On imagine le rôle d'un directeur programmateur en amont du festival, mais quel est ton rôle pendant l'évènement ?

Je m'occupe des relations avec les représentants de l'Etat, de manager les équipes, je m'assure que tout fonctionne autant au niveau organisationnel que de l'accueil des festivaliers. Je gère aussi tous les petits détails de dernière minute même si cette année j'ai pas mal délégué. J'ai une équipe de régisseurs qui fait un travail phénoménal et c'est la première année où j'ai senti que j'avais un peu plus de temps. Je n'étais pas obligé de courir partout tout le temps.

Quels ont été les imprévus cette année ?
Cette année, on avait beaucoup anticipé donc on ne s'est presque jamais retrouvé dans la difficulté. Le seul véritable gros problème qu'on a eu c'est la noyade d'un jeune festivalier. Je n'avais jamais rencontré ce type de problème et je dois avouer que ça m'a pas mal secoué. C'était une équipe de six jeunes qui sont allés se baigner dans le Doubs et qui ne sont revenus qu'à cinq, mais ils ne se sont rendus compte de la disparition que 24 heures après. Nous on a été alertés au lendemain du festival donc ça a mis un coup au moral à toute l'équipe. Après quelques jours j'ai pris contact avec la famille pour aller présenter mes condoléances et je suis même allé à l'enterrement parce que ça me tenait à cœur. Cet accident n'est pas dû à un manque de sécurité sur le festival, mais c'est quand même arrivé en marge de la manifestation donc ça ne peut que nous toucher. Sinon en termes d'imprévus, il y a Jah Cure qui avait loupé son avion de Jamaïque donc il a fallu réserver un autre vol. Puis il a remplacé un artiste en Hollande à la dernière minute la veille de son passage au No Logo. Donc il est venu en train et il est arrivé deux heures seulement avant son show donc on a eu un petit coup de stress là-dessus, mais ça s'est bien géré. Il y a eu aussi un problème avec Israel Vibration puisque Skelly est venu seul. Wiss avait perdu son passeport donc il n'a pas pu voyager. J'ai eu peur moi, parce que j'adore Wiss et je me demandais vraiment ce que ça allait donner sans lui, mais finalement Skelly s'en est très bien tiré tout seul et j'ai trouvé le show formidable.

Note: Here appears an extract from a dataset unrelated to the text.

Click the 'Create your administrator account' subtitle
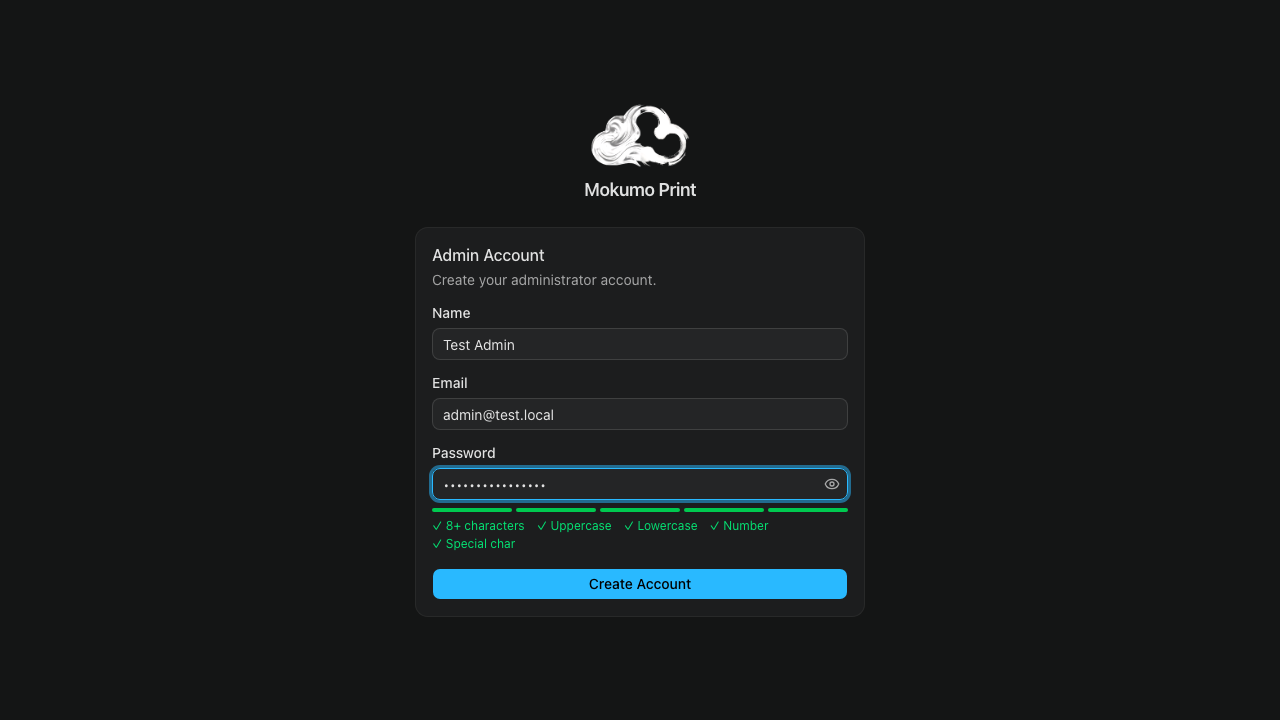This screenshot has width=1280, height=720. click(x=544, y=280)
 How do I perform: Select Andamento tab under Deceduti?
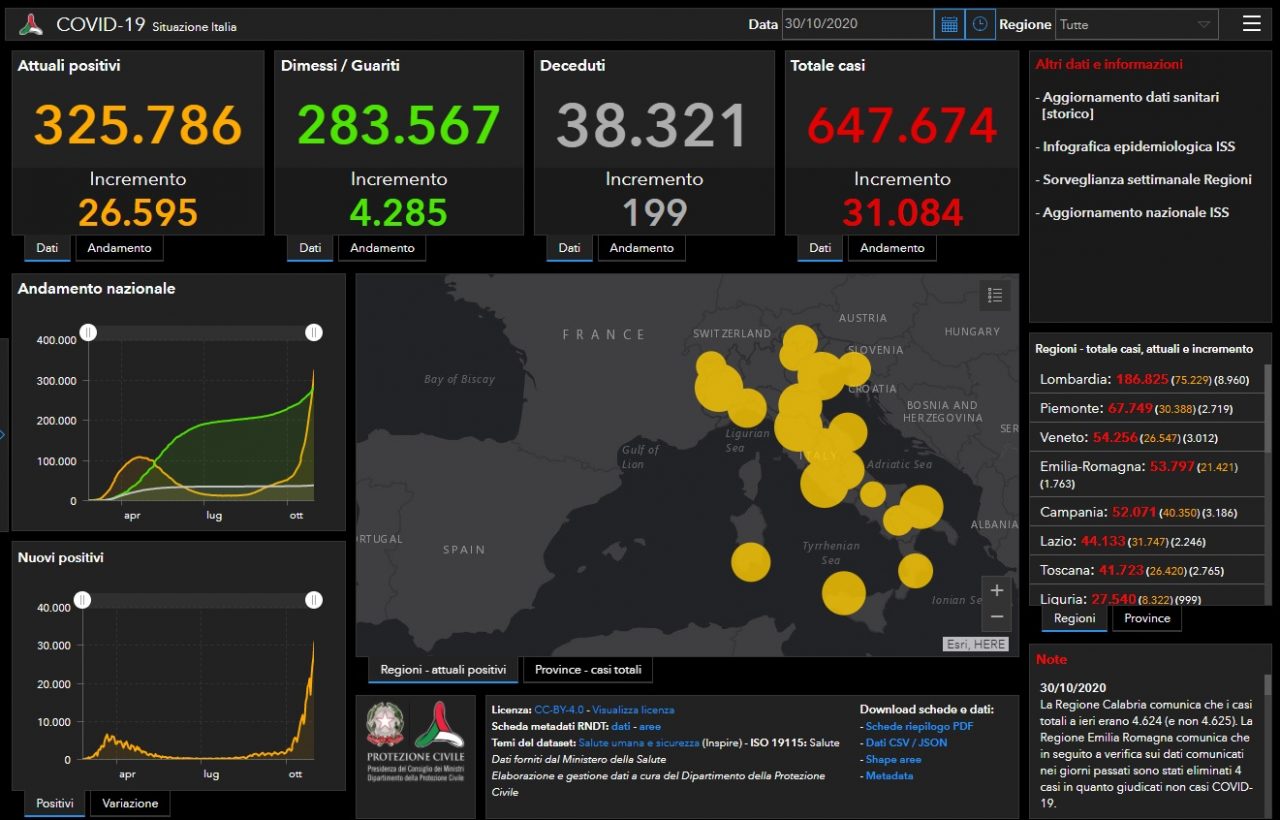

Malgré les menaces qui pèsent sur les Français, et notamment lors des gros rassemblements, le public a répondu présent. Quelles mesures de sécurité avaient été mises en place face aux risques d'attentats et as-tu personnellement gardé en tête cette menace pendant le festival ?
Oui ça a été compliqué. Nous on est implanté dans le Jura qui est un département test en termes de répression policière. On subit donc des conventions de gendarmerie très lourdes que beaucoup de festivals ne connaissent pas. J'ai fait des enquêtes auprès des directeurs de festivals en milieu rural et je peux vous dire qu'on ne nous facilite pas la tâche. C'est une lutte chaque année et cette année particulièrement à cause des attentats. On nous a demandé beaucoup de renforcements en termes de sécurité, mais de toute façon c'était aussi notre volonté, on avait besoin de rassurer les festivaliers. Après, je trouve que des fois ça va un peu trop loin. Il a même été question un moment d'annuler le festival. On a dû se battre pour qu'il ait lieu et que les conditions d'accueil des festivaliers soient respectables.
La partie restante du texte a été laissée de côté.